Brandão aciona STF para suspender investigação e questiona competência de Dino

O Governado do Maranhão sustenta que investigação envolvendo chefe do Executivo estadual deveria ser conduzida pelo STJ; defesa também aponta supostas violações ao juiz natural e ao sistema acusatório

O governador do Maranhão, Carlos Brandão (MDB), acionou o Supremo Tribunal Federal (STF) para tentar suspender a investigação relacionada ao chamado Caso Tech Office e questionar a competência da Corte para supervisionar o inquérito que envolve seu nome.

A defesa apresentou a Arguição de Descumprimento de Preceito Fundamental (ADPF) nº 1.351, na qual sustenta que caberia ao Superior Tribunal de Justiça (STJ), e não ao STF, conduzir investigações criminais envolvendo governadores.

O argumento já havia sido apresentado pelos advogados de Brandão em manifestação divulgada à imprensa na segunda-feira (17). Segundo a defesa, a Constituição atribui ao STJ a competência para processar e julgar governadores nos crimes comuns e, na interpretação dos advogados, essa prerrogativa também alcançaria a autorização e a supervisão de medidas tomadas durante a fase de investigação.

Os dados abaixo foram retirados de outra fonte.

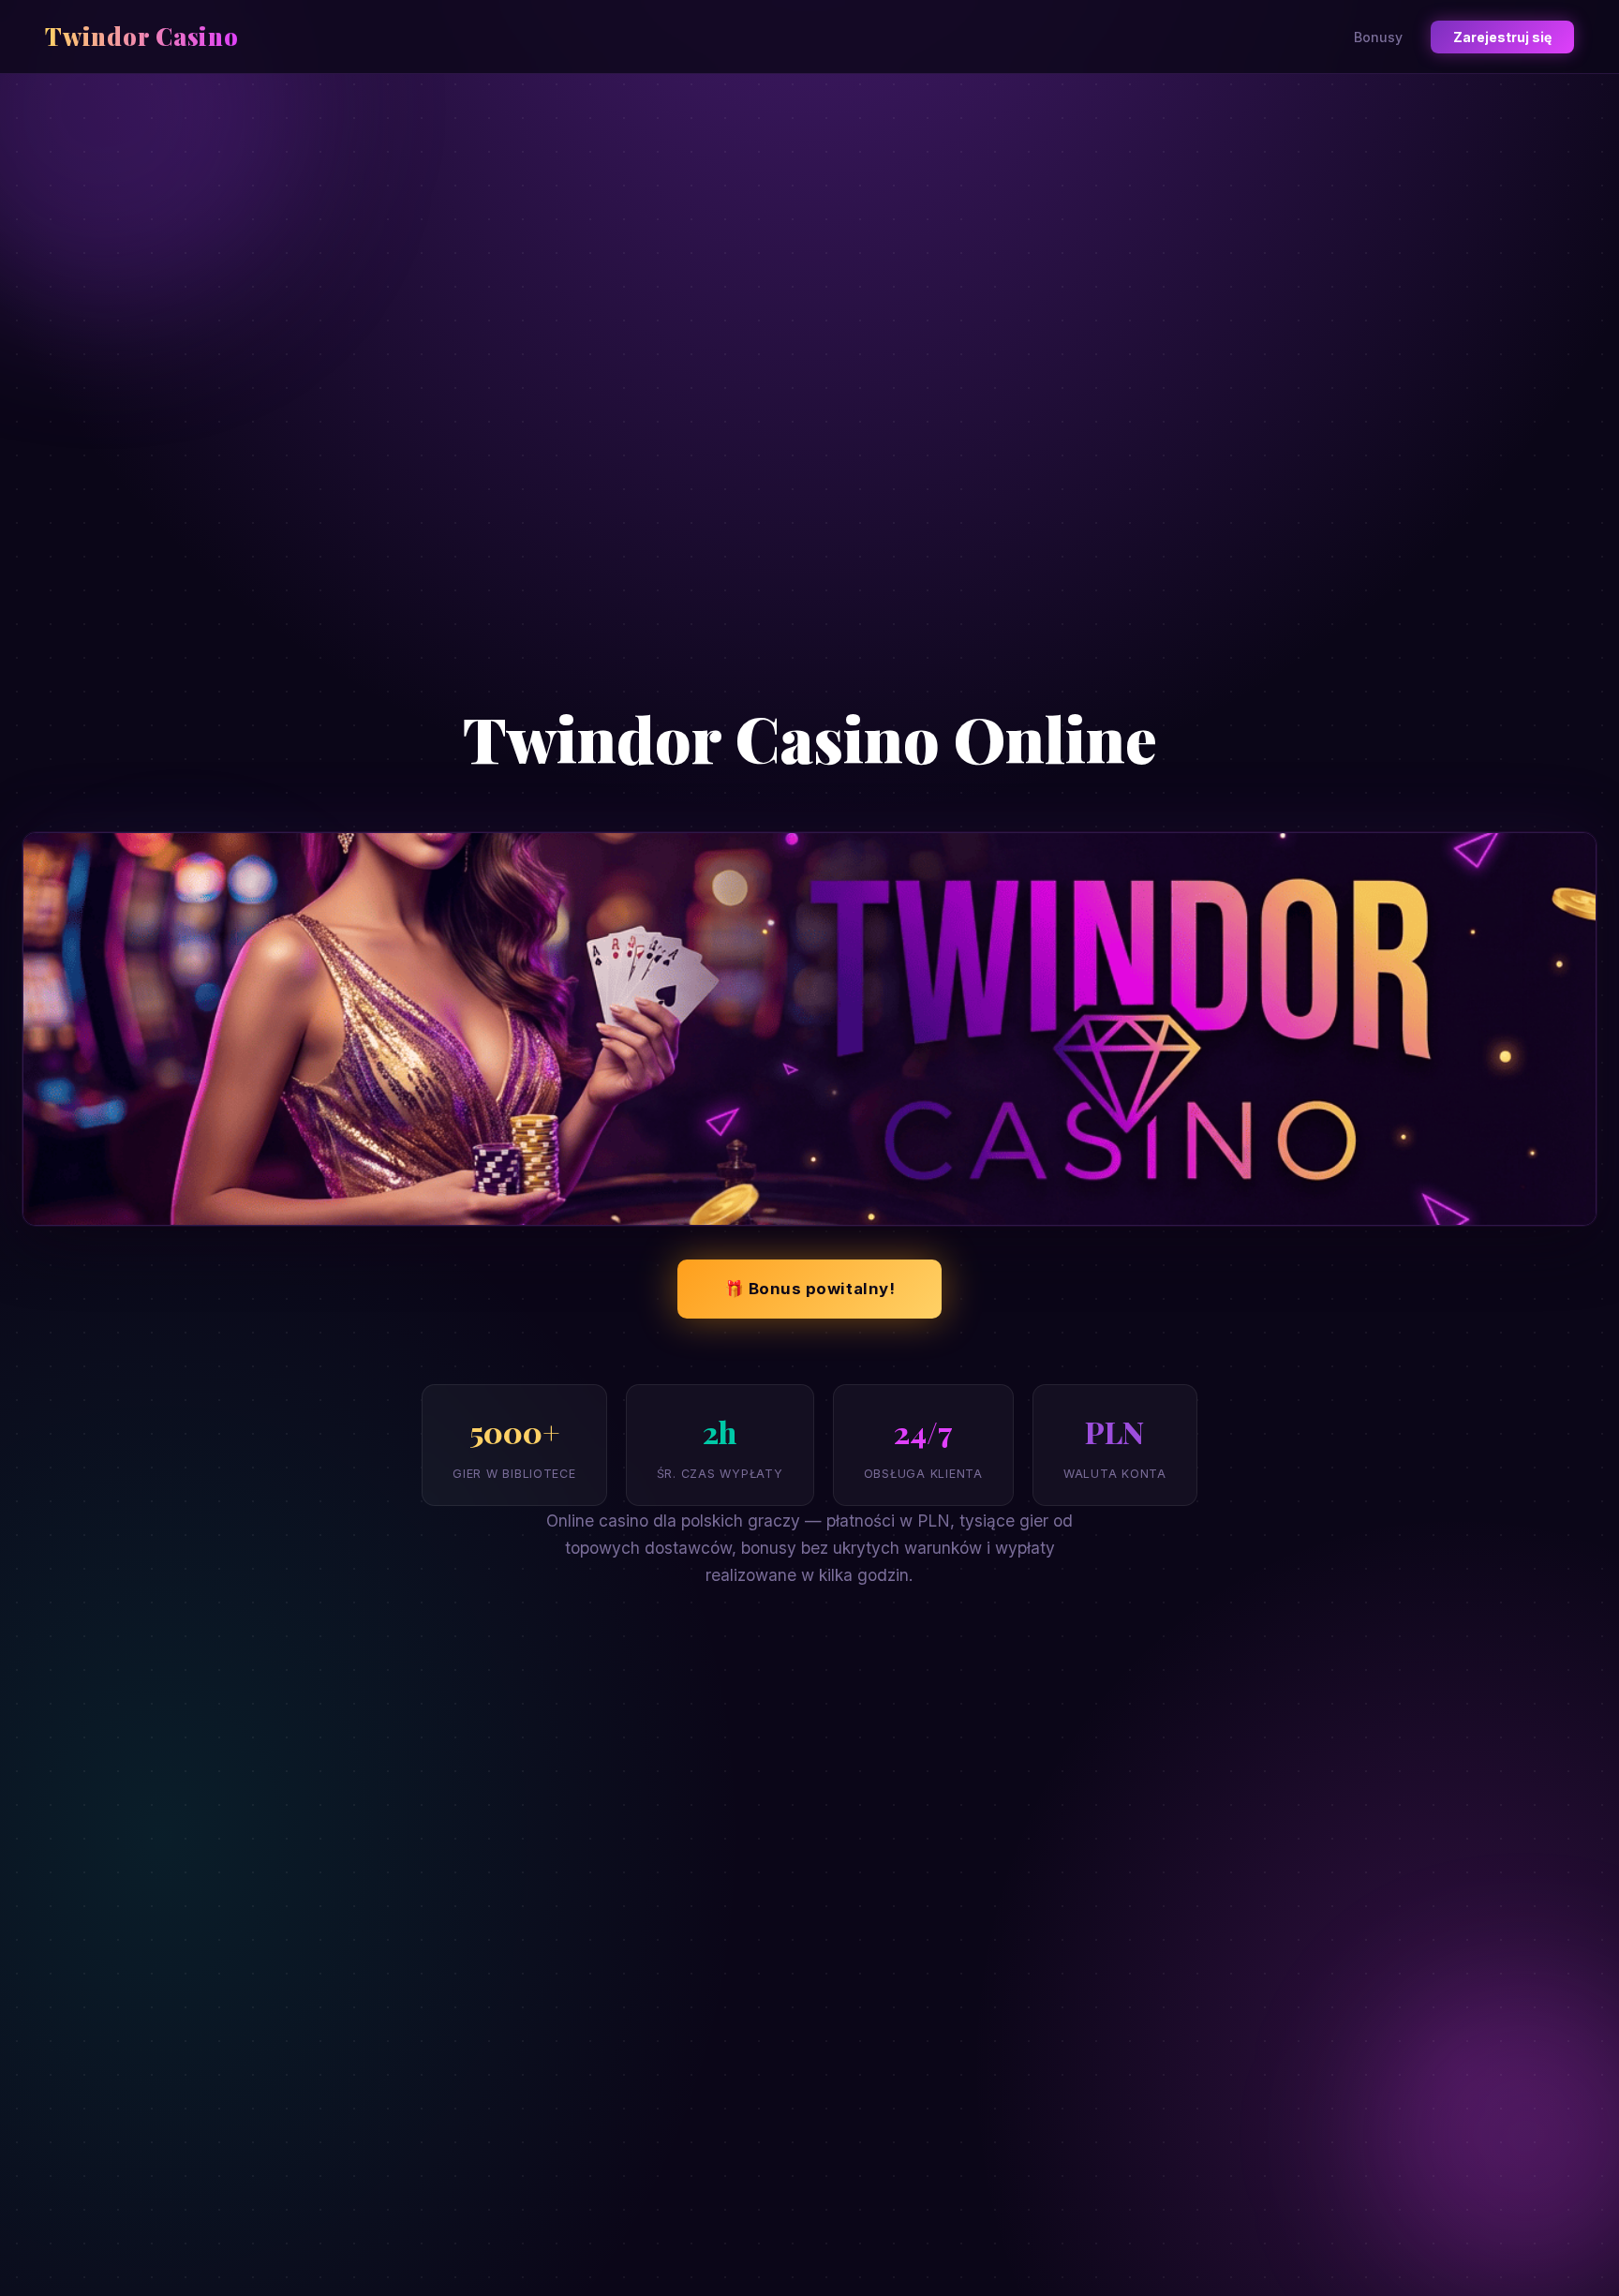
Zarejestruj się (1502, 37)
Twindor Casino (142, 36)
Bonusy (1378, 37)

Defesa questiona atuação de Flávio Dino
A investigação chegou ao STF a partir de uma decisão do ministro Flávio Dino, no âmbito da ADI nº 7.780, que trata de regras relacionadas à escolha de integrantes do Tribunal de Contas do Estado do Maranhão (TCE-MA).

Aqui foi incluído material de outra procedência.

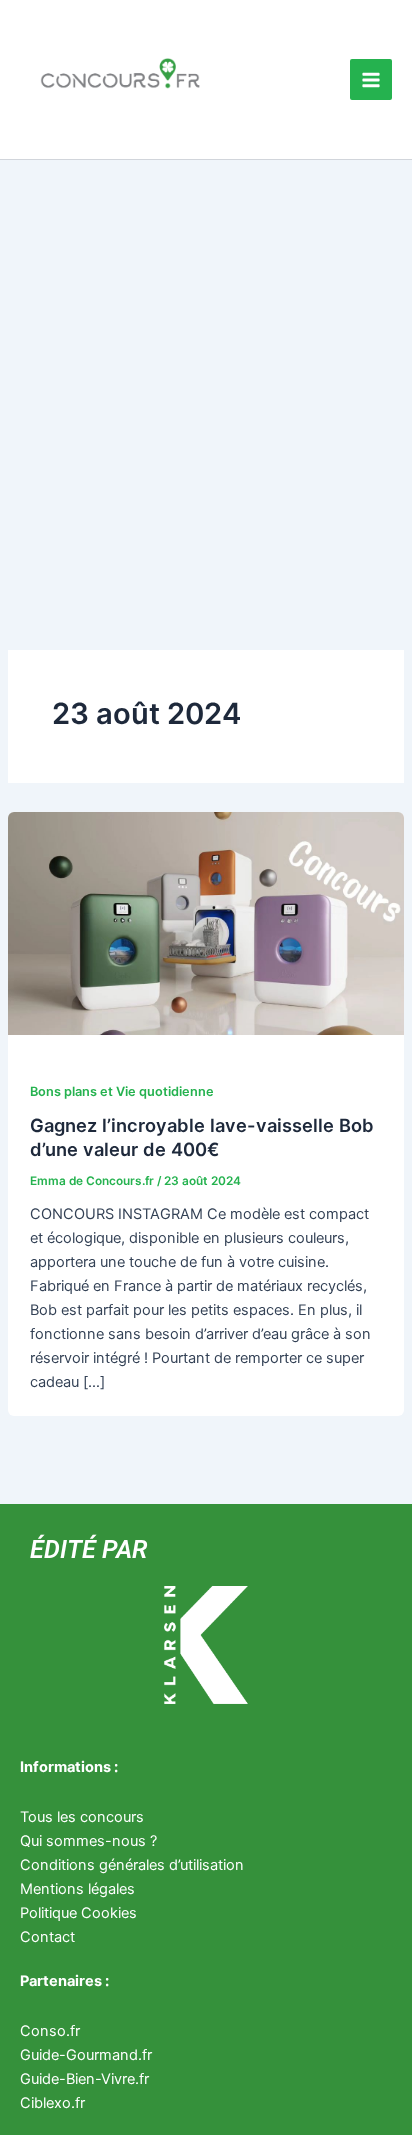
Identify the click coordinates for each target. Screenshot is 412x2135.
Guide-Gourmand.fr (86, 2055)
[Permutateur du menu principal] (371, 80)
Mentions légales (77, 1889)
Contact (47, 1937)
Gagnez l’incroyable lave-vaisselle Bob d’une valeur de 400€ (202, 1137)
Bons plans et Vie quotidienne (122, 1091)
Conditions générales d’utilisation (132, 1865)
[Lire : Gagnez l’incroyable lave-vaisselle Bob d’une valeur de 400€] (206, 922)
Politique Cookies (78, 1913)
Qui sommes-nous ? (88, 1841)
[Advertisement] (206, 376)
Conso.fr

Durante a tramitação da ação, documentos apresentados pela advogada Clara Alcântara Botelho Machado levaram Dino a determinar a extração de cópias e o encaminhamento do material à Polícia Federal para apuração de possíveis irregularidades.

Posteriormente, o material passou a tramitar no STF por meio da Petição nº 14.355, sob relatoria de Dino. A defesa de Brandão afirma que a investigação foi instaurada por iniciativa do próprio ministro, sem provocação da Procuradoria-Geral da República (PGR), e passou a envolver fatos atribuídos ao governador.

A defesa argumenta que essa condução teria violado princípios constitucionais, entre eles o juiz natural, o devido processo legal e o sistema acusatório, que estabelece a separação entre as funções de investigar, acusar e julgar.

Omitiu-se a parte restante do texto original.